[DIRECTIVE]:
Print every one of the records below word for word, changing nothing.

[RECORDED INFORMATION]:
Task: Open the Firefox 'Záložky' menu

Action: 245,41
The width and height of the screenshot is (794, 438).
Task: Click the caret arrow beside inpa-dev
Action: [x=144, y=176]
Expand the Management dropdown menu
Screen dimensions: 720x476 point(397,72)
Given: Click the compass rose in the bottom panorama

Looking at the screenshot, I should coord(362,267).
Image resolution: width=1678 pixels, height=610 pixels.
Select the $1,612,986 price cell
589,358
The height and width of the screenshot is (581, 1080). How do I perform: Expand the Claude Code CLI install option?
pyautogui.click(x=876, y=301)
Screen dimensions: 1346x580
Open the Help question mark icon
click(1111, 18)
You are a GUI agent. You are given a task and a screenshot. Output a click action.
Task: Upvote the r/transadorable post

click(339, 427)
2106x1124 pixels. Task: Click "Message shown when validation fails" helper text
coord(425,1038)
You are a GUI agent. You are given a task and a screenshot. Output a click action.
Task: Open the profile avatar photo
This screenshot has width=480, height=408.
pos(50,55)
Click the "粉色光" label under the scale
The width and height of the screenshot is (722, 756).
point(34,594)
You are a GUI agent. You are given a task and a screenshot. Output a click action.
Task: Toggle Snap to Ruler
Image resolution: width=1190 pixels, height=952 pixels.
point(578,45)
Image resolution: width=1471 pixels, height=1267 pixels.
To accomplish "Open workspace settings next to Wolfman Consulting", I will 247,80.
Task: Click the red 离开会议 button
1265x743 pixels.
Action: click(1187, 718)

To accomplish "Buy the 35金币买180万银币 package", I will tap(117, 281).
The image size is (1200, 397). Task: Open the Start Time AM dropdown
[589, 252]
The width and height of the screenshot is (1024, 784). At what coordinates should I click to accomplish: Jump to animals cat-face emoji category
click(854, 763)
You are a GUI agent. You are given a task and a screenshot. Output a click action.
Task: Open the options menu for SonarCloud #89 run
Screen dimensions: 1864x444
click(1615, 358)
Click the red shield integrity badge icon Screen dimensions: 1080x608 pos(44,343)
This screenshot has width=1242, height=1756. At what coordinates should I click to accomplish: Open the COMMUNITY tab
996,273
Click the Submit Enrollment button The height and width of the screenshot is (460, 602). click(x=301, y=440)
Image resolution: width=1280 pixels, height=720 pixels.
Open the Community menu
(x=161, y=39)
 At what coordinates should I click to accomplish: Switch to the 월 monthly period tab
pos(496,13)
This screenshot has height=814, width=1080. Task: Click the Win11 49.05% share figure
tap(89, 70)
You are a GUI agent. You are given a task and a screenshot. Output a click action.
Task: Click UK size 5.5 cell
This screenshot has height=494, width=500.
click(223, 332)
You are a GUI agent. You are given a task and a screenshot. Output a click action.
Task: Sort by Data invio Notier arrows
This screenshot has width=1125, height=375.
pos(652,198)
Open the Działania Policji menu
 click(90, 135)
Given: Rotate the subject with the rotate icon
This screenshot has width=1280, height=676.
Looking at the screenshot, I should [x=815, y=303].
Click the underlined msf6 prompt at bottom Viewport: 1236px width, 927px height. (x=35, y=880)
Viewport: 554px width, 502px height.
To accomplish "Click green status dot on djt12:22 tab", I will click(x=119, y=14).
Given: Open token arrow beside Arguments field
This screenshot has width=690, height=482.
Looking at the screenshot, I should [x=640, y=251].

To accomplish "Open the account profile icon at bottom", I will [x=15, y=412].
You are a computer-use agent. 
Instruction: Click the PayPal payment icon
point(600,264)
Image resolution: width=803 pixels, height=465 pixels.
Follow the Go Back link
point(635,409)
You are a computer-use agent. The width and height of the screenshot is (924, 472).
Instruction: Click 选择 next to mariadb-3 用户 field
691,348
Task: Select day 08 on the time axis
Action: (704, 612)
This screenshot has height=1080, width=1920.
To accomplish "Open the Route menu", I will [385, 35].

[THE RESULT]:
Task: Open the Firefox 'Záložky' menu

Action: 245,41
The width and height of the screenshot is (794, 438).
Task: Click the caret arrow beside inpa-dev
Action: [x=144, y=176]
Expand the Management dropdown menu
Screen dimensions: 720x476 point(397,72)
Given: Click the compass rose in the bottom panorama

Looking at the screenshot, I should coord(362,267).
Image resolution: width=1678 pixels, height=610 pixels.
Select the $1,612,986 price cell
589,358
The height and width of the screenshot is (581, 1080). How do I perform: Expand the Claude Code CLI install option?
pyautogui.click(x=876, y=301)
Screen dimensions: 1346x580
Open the Help question mark icon
click(1111, 18)
You are a GUI agent. You are given a task and a screenshot. Output a click action.
Task: Upvote the r/transadorable post

click(339, 427)
2106x1124 pixels. Task: Click "Message shown when validation fails" helper text
coord(425,1038)
You are a GUI agent. You are given a task and a screenshot. Output a click action.
Task: Open the profile avatar photo
This screenshot has width=480, height=408.
pos(50,55)
Click the "粉色光" label under the scale
The width and height of the screenshot is (722, 756).
point(34,594)
You are a GUI agent. You are given a task and a screenshot. Output a click action.
Task: Toggle Snap to Ruler
Image resolution: width=1190 pixels, height=952 pixels.
point(578,45)
Image resolution: width=1471 pixels, height=1267 pixels.
To accomplish "Open workspace settings next to Wolfman Consulting", I will 247,80.
Task: Click the red 离开会议 button
1265x743 pixels.
Action: click(1187, 718)

To accomplish "Buy the 35金币买180万银币 package", I will tap(117, 281).
The image size is (1200, 397). Task: Open the Start Time AM dropdown
[589, 252]
The width and height of the screenshot is (1024, 784). At what coordinates should I click to accomplish: Jump to animals cat-face emoji category
click(854, 763)
You are a GUI agent. You are given a task and a screenshot. Output a click action.
Task: Open the options menu for SonarCloud #89 run
Screen dimensions: 1864x444
click(1615, 358)
Click the red shield integrity badge icon Screen dimensions: 1080x608 pos(44,343)
This screenshot has width=1242, height=1756. At what coordinates should I click to accomplish: Open the COMMUNITY tab
996,273
Click the Submit Enrollment button The height and width of the screenshot is (460, 602). click(x=301, y=440)
Image resolution: width=1280 pixels, height=720 pixels.
Open the Community menu
(x=161, y=39)
 At what coordinates should I click to accomplish: Switch to the 월 monthly period tab
pos(496,13)
This screenshot has height=814, width=1080. Task: Click the Win11 49.05% share figure
tap(89, 70)
You are a GUI agent. You are given a task and a screenshot. Output a click action.
Task: Click UK size 5.5 cell
This screenshot has height=494, width=500.
click(223, 332)
You are a GUI agent. You are given a task and a screenshot. Output a click action.
Task: Sort by Data invio Notier arrows
This screenshot has width=1125, height=375.
pos(652,198)
Open the Działania Policji menu
 click(90, 135)
Given: Rotate the subject with the rotate icon
This screenshot has width=1280, height=676.
Looking at the screenshot, I should [x=815, y=303].
Click the underlined msf6 prompt at bottom Viewport: 1236px width, 927px height. (x=35, y=880)
Viewport: 554px width, 502px height.
To accomplish "Click green status dot on djt12:22 tab", I will click(x=119, y=14).
Given: Open token arrow beside Arguments field
This screenshot has width=690, height=482.
Looking at the screenshot, I should [x=640, y=251].

To accomplish "Open the account profile icon at bottom", I will [x=15, y=412].
You are a computer-use agent. 
Instruction: Click the PayPal payment icon
point(600,264)
Image resolution: width=803 pixels, height=465 pixels.
Follow the Go Back link
point(635,409)
You are a computer-use agent. The width and height of the screenshot is (924, 472).
Instruction: Click 选择 next to mariadb-3 用户 field
691,348
Task: Select day 08 on the time axis
Action: (704, 612)
This screenshot has height=1080, width=1920.
To accomplish "Open the Route menu", I will [385, 35].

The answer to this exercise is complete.